В общем, перемены воспринимаются с восторгом, и еще больший восторг вызывают перспективы.
* * *
– Ну вот, дорогая докторша, мы с вами и добрались до места. А теперь сознавайтесь честно: сколько диагнозов успели мне поставить, пока беседовали?
– Ну а как же, конечно, – нашлась та. – Совершенно не умеете молчать, и неудержимая склонность заводить интересные разговоры. Вы, должно быть, очень начитаны.
– Читаем много и даже все подряд, – посчитал нужным сообщить Пересвет. – Массажный кабинет, услугами которого он пользовался, – рядом с процедурным. Разговоры ожидающих пациентов слили всех присутствующих в одну компанию, и довольно скоро.
– Сестричка, мне бы безалкогольного спиртику для успокоения души и давление после вчерашнего застолья понизить.
– Безалкогольным только пиво бывает, а у нас спирт – самый что ни на есть алкогольный.
– Ну ладно, наливайте, раз так, алкогольный, что с вами поделаешь.
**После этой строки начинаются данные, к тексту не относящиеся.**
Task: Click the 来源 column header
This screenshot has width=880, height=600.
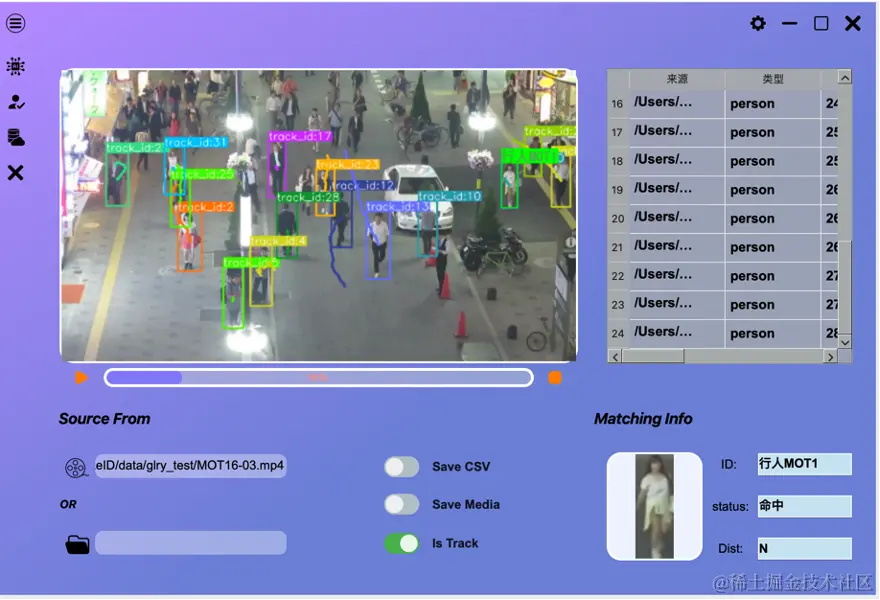Action: (677, 79)
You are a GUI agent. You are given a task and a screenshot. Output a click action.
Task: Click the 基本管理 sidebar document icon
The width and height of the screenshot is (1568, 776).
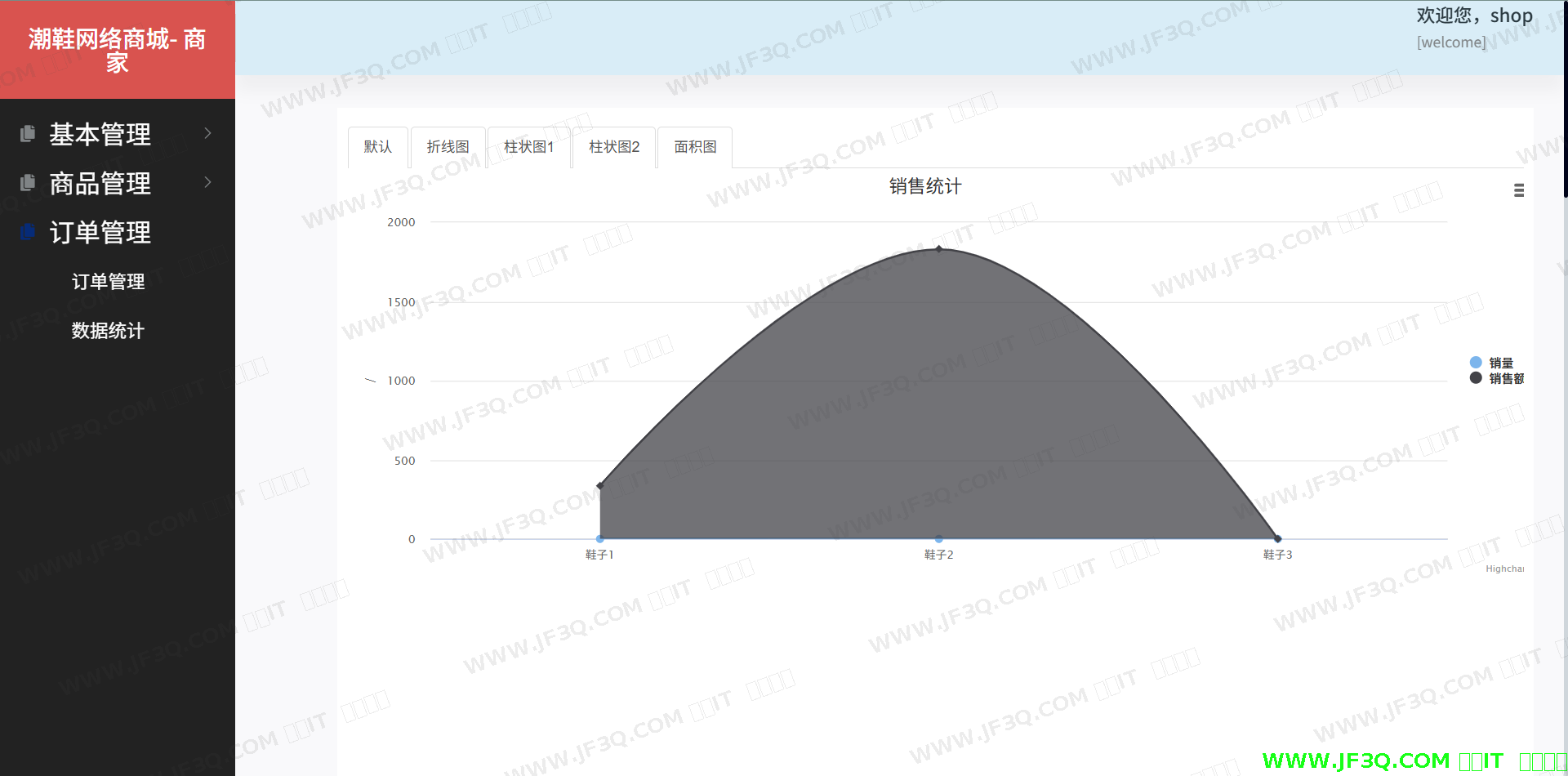coord(28,133)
– Поворачивайся лучше своей мадам Сижу. Коль что не так, то это вообще-то уколом называется.
– Да что вы, ваш укол не укол, а чистый кайф! Моя нерыжая так переполнена восторгом, что готова прямо-таки взорваться словами благодарности, на какие только способна.
– Вылетай-ка ты лучше отсюда пулей вместе с твоими благодарностями, пока тебе пару пинков к уколу не прибавили. Освобождай свято место, ты не один тут.
– Поостерегитесь, ребята, мне раньше всех, я душевнобольной. Мы за себя не отвечаем.
– Ага, душевный. Сам с мочевым пузырем по больницам шастает.
– А душа-то где располагается? Сообрази-ка, голова-то, надеюсь, имеется.
– А как же, на своем месте.
– Это у тебя-то голова. Тебе даже в аптеке надо просить не от головы, а от места для шляпы. Забыл, чему тебя в школе учили? Сходил отлил – вот на душе и легче. На душе, понимаешь, душе. Стало быть, и болезнь душевная. Так что будете, мужики, возникать – замочу вас всех. Даже при женщинах.
– А тебе потом еще и путевку в санаторий. Все понятно.
– Скажите, ребята, спасибо, что у меня только что патроны иссякли.
– Ладно, твоя взяла, победил, сейчас тебе орден Победы нарисуем.
– Не обмочись только от радости, а то это, знаешь, похуже, чем накрыть пулемет грудью.
– У меня ныне приятель и подельник чуть было не окочурился, но только со страху, как потом выяснилось.
– Нервы подвели, небось.
– Да может, и нервы. Только просится вдруг в больницу, и вид кислый, помятый то ли с похмела, то ли с приступа какого. Нашей же паленки хлебанул впопыхах, а у самого и почки слабые, и печень барахлит.
– Так вы паленкой промышляете?
– Но только сами-то не делаем. Кореша у нас – золотые ребята, у них и падаль не пропадет. Свою шашлычную на углу держат. К врачу мне, говорит, и трясется. А я ему что, социалистическое предприятие? Может, говорю, тебе еще и отпуска, и выходные дни захочется? Вон ты же сам говорил: у тебя знакомый врач есть, уйму бабок на учение затратил.